Task input:

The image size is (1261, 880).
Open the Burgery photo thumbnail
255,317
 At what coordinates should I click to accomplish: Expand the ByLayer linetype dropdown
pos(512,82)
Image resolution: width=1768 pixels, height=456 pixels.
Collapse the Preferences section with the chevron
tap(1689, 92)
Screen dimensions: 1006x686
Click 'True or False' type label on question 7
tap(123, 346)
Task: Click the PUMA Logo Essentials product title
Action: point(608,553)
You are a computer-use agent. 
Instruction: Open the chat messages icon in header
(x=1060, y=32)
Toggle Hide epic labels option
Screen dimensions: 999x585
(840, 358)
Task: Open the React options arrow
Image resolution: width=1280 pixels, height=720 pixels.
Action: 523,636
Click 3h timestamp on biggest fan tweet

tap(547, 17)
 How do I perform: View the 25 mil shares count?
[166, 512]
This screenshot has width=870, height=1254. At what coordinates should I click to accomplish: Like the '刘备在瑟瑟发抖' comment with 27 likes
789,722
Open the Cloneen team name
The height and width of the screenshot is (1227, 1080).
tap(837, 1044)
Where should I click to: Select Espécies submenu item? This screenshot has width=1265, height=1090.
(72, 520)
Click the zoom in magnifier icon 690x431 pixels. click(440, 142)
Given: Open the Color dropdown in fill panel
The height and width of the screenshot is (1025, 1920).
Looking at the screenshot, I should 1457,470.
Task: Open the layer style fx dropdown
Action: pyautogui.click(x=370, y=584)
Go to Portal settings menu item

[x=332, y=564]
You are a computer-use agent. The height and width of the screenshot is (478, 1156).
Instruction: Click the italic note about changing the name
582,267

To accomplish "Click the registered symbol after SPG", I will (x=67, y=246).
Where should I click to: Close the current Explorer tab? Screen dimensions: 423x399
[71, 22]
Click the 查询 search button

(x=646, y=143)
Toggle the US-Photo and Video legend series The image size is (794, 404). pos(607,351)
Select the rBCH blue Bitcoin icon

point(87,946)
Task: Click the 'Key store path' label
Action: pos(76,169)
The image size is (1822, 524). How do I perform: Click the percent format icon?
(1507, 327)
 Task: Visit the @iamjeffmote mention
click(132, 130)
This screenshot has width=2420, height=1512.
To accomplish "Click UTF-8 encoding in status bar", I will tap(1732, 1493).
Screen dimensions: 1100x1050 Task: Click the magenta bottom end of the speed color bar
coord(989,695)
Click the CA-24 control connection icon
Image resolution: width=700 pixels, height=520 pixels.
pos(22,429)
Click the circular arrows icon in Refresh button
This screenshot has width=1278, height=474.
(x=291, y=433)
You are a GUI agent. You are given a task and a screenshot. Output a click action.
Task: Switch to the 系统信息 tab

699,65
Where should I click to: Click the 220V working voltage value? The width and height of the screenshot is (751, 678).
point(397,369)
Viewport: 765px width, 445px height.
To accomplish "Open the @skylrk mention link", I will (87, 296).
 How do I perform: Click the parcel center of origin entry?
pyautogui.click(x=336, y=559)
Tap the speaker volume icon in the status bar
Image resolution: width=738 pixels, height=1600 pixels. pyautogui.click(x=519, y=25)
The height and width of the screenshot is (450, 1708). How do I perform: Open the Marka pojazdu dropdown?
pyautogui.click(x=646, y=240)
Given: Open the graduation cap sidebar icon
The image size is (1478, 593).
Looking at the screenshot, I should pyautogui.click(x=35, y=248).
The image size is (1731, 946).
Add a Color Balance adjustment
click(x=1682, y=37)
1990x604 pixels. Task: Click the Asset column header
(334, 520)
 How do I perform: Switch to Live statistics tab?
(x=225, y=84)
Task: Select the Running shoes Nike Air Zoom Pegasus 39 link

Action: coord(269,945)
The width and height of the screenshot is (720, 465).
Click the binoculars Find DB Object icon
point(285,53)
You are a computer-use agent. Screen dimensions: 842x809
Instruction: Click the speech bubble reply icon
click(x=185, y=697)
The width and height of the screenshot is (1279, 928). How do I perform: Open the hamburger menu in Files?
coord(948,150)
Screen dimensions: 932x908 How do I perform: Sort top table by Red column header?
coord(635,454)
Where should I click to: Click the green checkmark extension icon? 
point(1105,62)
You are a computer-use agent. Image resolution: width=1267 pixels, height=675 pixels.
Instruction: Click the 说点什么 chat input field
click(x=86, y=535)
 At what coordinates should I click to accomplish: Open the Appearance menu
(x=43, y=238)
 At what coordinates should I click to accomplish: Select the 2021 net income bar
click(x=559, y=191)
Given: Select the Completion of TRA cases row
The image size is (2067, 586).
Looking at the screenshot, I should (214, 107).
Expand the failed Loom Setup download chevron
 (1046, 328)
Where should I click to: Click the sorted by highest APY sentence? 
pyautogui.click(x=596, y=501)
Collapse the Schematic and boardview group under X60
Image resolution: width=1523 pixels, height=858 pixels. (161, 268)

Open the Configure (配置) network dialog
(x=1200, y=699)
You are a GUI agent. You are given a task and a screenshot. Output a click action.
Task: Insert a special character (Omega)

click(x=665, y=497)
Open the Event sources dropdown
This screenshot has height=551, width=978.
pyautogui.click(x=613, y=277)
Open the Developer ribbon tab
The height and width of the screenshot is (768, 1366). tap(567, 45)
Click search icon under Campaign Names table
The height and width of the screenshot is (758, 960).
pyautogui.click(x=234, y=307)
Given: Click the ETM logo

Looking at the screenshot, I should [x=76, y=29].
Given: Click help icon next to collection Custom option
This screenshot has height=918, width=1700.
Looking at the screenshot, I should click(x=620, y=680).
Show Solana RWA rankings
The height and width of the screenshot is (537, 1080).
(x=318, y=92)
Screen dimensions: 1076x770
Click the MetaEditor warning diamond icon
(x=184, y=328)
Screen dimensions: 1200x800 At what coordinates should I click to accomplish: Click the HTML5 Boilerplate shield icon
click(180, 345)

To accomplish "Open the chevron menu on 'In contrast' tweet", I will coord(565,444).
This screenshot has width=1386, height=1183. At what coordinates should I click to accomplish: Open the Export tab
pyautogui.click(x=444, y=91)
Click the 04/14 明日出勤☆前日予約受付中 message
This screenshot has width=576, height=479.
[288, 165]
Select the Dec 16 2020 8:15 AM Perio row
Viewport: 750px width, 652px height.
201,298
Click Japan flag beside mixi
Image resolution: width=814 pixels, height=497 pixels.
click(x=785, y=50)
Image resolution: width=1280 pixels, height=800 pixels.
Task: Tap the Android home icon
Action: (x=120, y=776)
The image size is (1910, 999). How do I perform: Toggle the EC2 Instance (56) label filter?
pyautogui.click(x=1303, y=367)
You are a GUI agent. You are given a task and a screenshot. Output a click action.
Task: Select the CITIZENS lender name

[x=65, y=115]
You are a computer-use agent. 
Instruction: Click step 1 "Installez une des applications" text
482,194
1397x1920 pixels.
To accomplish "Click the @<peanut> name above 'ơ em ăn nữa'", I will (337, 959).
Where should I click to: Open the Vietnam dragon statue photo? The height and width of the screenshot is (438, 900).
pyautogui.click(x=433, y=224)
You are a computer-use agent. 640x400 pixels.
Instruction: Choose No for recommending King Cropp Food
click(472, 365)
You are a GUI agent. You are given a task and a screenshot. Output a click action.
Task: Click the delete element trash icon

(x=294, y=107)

Work task: Find the word "will" in the entries above, then copy each line that holds it.

Solved problem:
To accomplish "Click the registered symbol after SPG", I will (x=67, y=246).
To accomplish "Click UTF-8 encoding in status bar", I will tap(1732, 1493).
To accomplish "Open the @skylrk mention link", I will (87, 296).
To accomplish "Open the chevron menu on 'In contrast' tweet", I will coord(565,444).
To accomplish "Click the @<peanut> name above 'ơ em ăn nữa'", I will (337, 959).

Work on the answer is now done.